This question comes up a lot, and it isn’t that hard to execute a fetch and render from search console to a protected environment. What’s the worst that can happen? Well, Google could crawl the test server pages and index them, which isn’t that big of a deal and very easy to prevent with the Noindex tag.
When you request to fetch and render, you’ll get 1 from a render bot, the other is Googlebot so you can compare what Google sees versus a user. You could try and whitelist by User agent of the render bot (below), but that might change.
Generally, in many tests, I’ve always noticed Google crawls from 66. – so, whitelisting that block should be good enough. See the test I performed on http://test.opensourceseo.org/ and the results below:
UA and IPs for Fetch and Render
Render bot UA and IP (IP from my last test, June 26 2017)
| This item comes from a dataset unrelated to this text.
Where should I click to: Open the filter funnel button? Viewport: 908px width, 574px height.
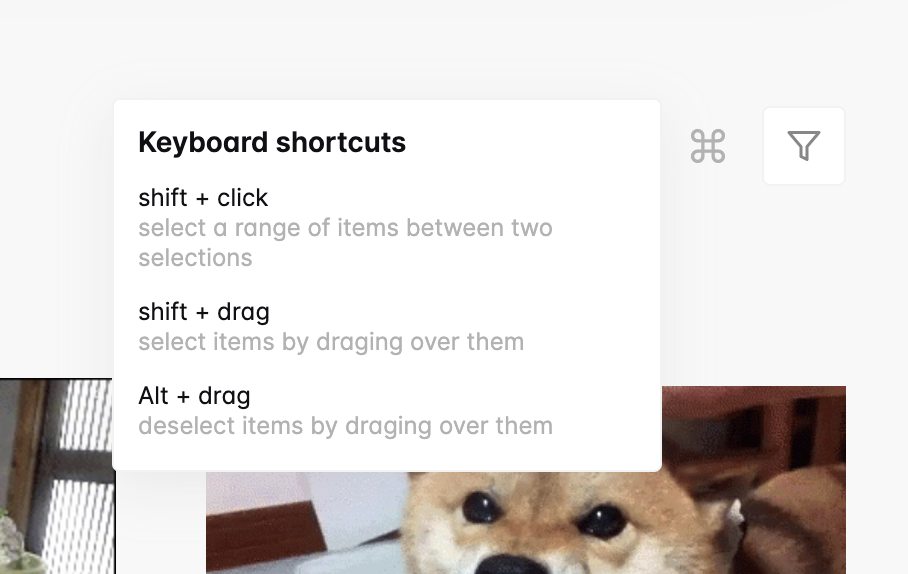tap(804, 146)
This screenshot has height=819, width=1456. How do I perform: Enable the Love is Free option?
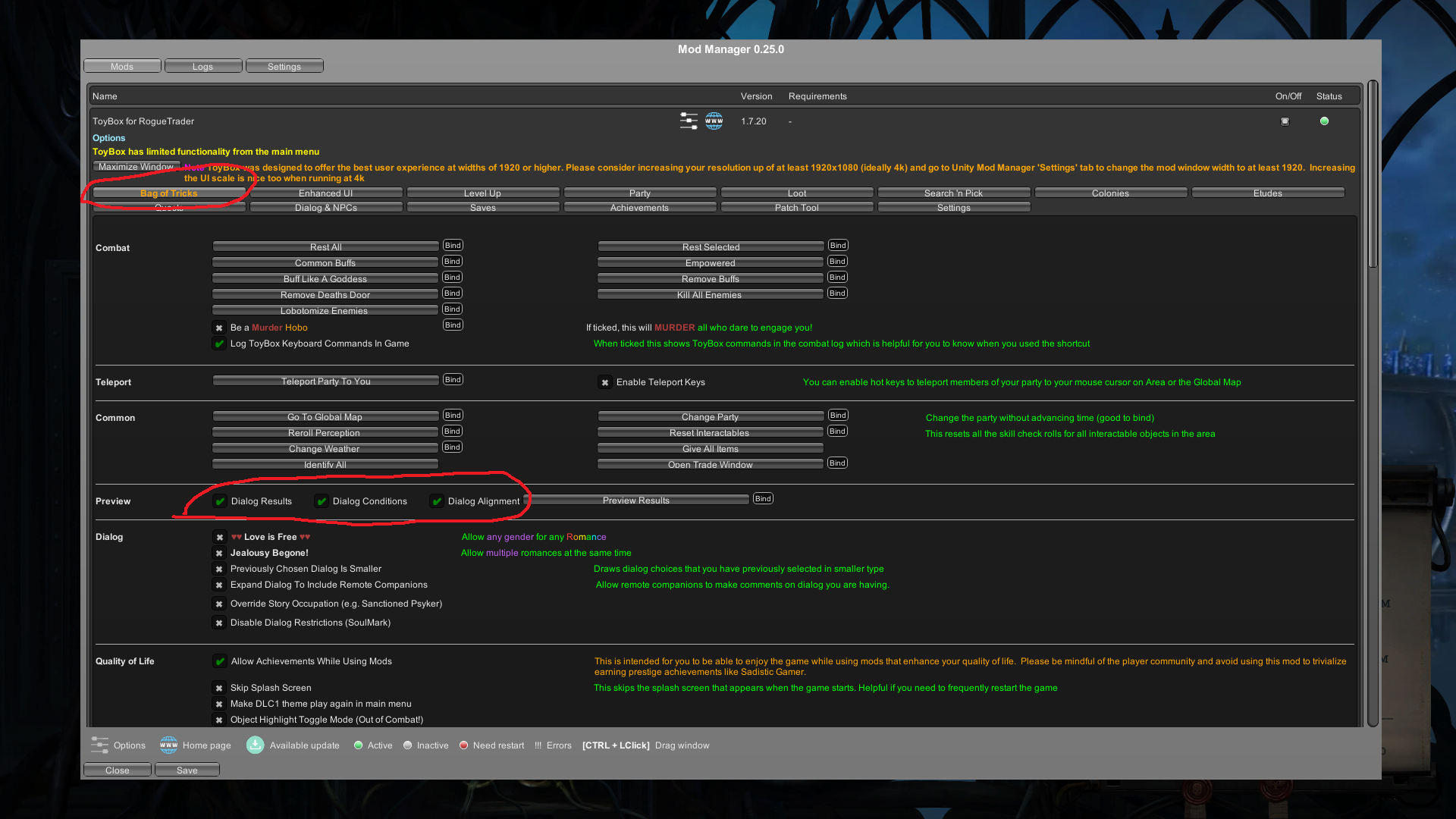click(x=219, y=537)
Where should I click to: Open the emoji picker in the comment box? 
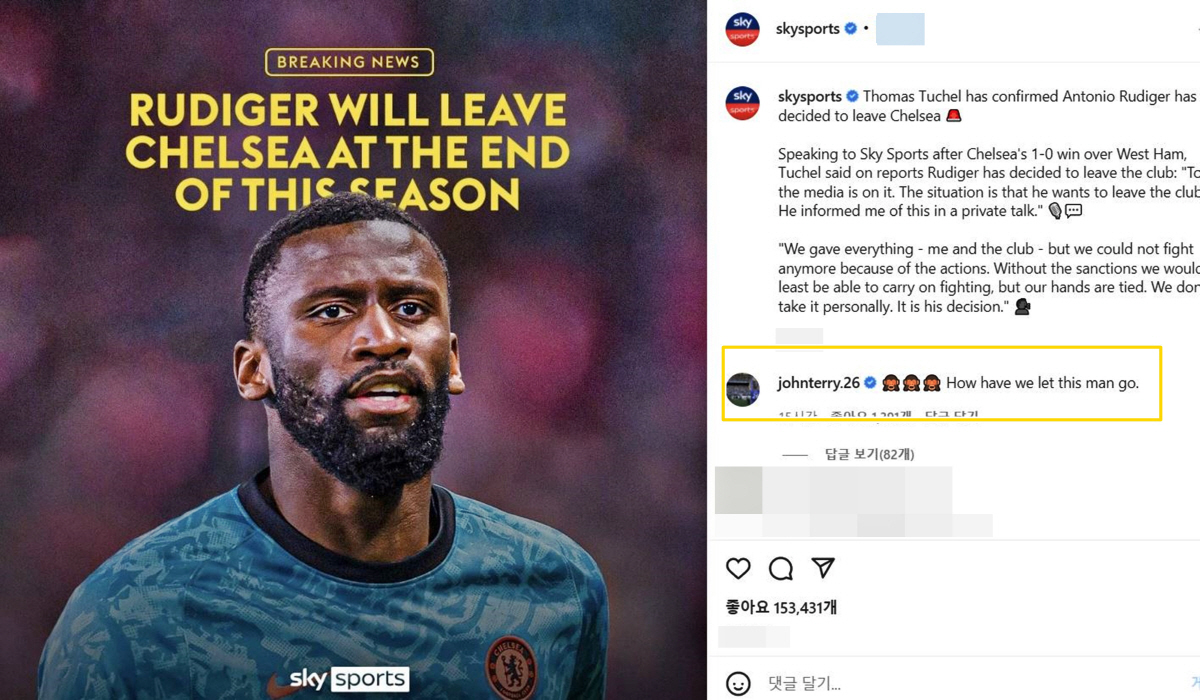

- UA: Mozilla/5.0 (X11; Linux x86_64) (KHTML, like Gecko; Google Search Console Chrome/41.0.2272.118 Safari/537.36
- IP: 126.96.36.199
General Fetch UA and IP (IP from my last test, June 26 2017)
- UA: Mozilla/5.0 (compatible; Googlebot/2.1; +http://www.google.com/bot.html)
- IP: 188.8.131.52
How to do this, step by step
1) Add noindex to each page (either <head> or http header)
2) Whitelist the 66. block, deny all others (except the dev team’s IP of course)
Example .htaccess implementation (just serving an error page here):
ErrorDocument 403 /error.php
Allow from 66.
4) Double check you have the noindex tags 😉
5) Run your fetch and render tests, do not request crawl or indexing
6) When you’re done, remove the whitelist
Want to see it in action?
http://test.opensourceseo.org/ is already set up. You can use the smart iframe hack featured on Screamingfrog.co.uk to request from your own domain and test it or you can see it live in search results here (note: I purposely kept this subdomain indexable)
Whitelisting IPs should work for any test domain, but of course, there are plenty of other things to take into account. For example, if the test environment is already publicly available but protected by authentication, you would need to drop authentication for the pages you want to test and block all IPs while whitelisting Google for a short period of time.